_Aim_
Write out the rows word for word, starting with the row that contains "You are a GUI agent. The screenshot is 1181×720." and ending after the row that contains "Adding the plugin".

_Task input_
━━━━━━━━━━━━━━━━━━━━━━━━━━━━━━

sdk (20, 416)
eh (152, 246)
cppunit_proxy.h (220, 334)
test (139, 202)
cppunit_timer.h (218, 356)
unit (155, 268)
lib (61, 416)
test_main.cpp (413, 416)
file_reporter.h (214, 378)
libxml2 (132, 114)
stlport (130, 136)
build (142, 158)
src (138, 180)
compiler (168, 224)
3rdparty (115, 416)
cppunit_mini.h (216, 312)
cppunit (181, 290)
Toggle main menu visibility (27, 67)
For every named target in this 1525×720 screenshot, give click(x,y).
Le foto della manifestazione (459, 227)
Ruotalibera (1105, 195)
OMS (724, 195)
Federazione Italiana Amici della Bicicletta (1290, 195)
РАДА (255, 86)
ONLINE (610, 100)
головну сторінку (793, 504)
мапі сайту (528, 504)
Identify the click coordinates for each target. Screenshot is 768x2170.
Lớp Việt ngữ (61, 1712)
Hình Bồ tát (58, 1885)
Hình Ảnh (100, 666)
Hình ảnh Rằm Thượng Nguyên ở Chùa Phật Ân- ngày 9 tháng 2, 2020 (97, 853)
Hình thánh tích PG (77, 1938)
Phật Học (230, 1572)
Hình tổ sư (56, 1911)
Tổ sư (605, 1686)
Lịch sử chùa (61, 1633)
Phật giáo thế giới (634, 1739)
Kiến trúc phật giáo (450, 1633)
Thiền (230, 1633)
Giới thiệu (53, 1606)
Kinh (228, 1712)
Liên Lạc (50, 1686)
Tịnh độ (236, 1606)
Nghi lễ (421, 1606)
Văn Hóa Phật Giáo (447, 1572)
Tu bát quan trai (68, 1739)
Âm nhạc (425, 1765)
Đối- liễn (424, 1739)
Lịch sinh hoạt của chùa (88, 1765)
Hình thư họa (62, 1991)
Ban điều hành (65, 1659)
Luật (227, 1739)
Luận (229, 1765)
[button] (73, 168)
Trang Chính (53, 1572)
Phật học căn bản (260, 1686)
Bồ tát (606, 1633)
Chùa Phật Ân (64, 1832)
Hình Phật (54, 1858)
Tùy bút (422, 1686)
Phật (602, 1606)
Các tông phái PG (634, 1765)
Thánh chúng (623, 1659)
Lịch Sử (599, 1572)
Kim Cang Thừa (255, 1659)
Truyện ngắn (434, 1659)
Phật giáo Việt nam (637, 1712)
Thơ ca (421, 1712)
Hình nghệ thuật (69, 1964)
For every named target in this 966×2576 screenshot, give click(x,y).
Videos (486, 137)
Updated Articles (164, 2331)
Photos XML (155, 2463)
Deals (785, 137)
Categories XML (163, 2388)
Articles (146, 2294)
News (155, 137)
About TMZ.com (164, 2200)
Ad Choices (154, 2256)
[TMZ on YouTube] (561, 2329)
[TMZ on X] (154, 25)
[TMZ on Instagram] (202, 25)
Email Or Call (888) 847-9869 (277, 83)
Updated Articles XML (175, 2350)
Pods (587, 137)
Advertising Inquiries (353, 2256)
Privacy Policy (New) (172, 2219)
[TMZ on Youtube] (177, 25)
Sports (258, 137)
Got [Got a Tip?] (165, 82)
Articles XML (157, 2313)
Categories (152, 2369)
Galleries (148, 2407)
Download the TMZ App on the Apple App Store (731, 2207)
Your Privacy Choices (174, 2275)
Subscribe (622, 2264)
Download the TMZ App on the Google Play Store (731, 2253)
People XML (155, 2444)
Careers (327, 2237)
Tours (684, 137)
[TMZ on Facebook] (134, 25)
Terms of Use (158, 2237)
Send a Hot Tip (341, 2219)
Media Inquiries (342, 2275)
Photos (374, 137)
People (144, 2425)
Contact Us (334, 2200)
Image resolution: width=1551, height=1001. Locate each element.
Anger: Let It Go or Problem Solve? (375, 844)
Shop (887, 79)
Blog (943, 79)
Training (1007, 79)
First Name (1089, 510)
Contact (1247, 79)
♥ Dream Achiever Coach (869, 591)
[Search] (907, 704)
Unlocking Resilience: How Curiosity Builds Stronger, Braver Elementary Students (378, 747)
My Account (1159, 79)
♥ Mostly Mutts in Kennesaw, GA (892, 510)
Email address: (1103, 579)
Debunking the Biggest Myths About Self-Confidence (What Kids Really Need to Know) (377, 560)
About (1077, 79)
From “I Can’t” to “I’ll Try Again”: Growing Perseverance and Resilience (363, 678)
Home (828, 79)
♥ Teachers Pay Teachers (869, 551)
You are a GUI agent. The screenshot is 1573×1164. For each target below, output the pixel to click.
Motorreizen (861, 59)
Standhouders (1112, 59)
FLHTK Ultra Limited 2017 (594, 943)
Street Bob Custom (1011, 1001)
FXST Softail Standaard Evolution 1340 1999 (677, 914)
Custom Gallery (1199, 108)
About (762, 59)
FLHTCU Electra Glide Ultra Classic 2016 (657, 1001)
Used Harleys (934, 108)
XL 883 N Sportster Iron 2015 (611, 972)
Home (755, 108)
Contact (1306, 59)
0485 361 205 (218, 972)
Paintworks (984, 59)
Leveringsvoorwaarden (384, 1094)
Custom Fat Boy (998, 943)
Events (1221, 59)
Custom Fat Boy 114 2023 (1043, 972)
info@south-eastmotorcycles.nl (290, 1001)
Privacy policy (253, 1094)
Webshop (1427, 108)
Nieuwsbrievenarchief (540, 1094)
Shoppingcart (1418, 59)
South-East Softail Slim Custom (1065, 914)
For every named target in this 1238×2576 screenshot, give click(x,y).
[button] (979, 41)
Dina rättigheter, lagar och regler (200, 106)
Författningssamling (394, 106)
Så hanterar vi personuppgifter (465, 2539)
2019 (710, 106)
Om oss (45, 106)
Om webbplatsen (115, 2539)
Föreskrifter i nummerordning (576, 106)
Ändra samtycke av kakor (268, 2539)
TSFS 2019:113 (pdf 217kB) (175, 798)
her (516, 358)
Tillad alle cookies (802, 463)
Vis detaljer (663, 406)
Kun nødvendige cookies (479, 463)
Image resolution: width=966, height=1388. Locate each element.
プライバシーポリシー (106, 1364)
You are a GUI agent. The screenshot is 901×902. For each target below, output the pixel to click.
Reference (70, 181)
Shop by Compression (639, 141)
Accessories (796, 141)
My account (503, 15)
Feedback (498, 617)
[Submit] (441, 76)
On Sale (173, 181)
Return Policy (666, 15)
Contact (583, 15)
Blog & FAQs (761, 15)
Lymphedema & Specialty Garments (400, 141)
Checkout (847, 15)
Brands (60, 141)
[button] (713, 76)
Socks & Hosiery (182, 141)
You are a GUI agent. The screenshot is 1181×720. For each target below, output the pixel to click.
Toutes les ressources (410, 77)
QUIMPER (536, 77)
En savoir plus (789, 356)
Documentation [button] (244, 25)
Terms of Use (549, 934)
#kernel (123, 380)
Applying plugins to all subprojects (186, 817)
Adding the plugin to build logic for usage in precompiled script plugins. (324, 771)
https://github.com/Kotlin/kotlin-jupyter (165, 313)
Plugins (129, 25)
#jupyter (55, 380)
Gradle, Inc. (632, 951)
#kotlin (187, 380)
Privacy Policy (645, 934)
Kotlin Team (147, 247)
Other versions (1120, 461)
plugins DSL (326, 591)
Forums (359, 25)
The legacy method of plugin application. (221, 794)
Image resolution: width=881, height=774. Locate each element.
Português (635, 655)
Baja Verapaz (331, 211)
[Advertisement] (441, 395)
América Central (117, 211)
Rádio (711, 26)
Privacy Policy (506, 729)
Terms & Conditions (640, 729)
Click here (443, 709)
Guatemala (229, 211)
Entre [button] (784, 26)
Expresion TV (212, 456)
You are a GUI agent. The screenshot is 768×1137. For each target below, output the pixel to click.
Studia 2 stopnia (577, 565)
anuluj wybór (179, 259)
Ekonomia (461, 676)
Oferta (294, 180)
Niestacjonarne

━━━━━━━━━━━━━━━━━━━━━━━━━━━━━━

_Expected answer_
You are a GUI agent. The screenshot is 1181×720. For each target below, output the pixel to click.
Toutes les ressources (410, 77)
QUIMPER (536, 77)
En savoir plus (789, 356)
Documentation [button] (244, 25)
Terms of Use (549, 934)
#kernel (123, 380)
Applying plugins to all subprojects (186, 817)
Adding the plugin to build logic for usage in precompiled script plugins. (324, 771)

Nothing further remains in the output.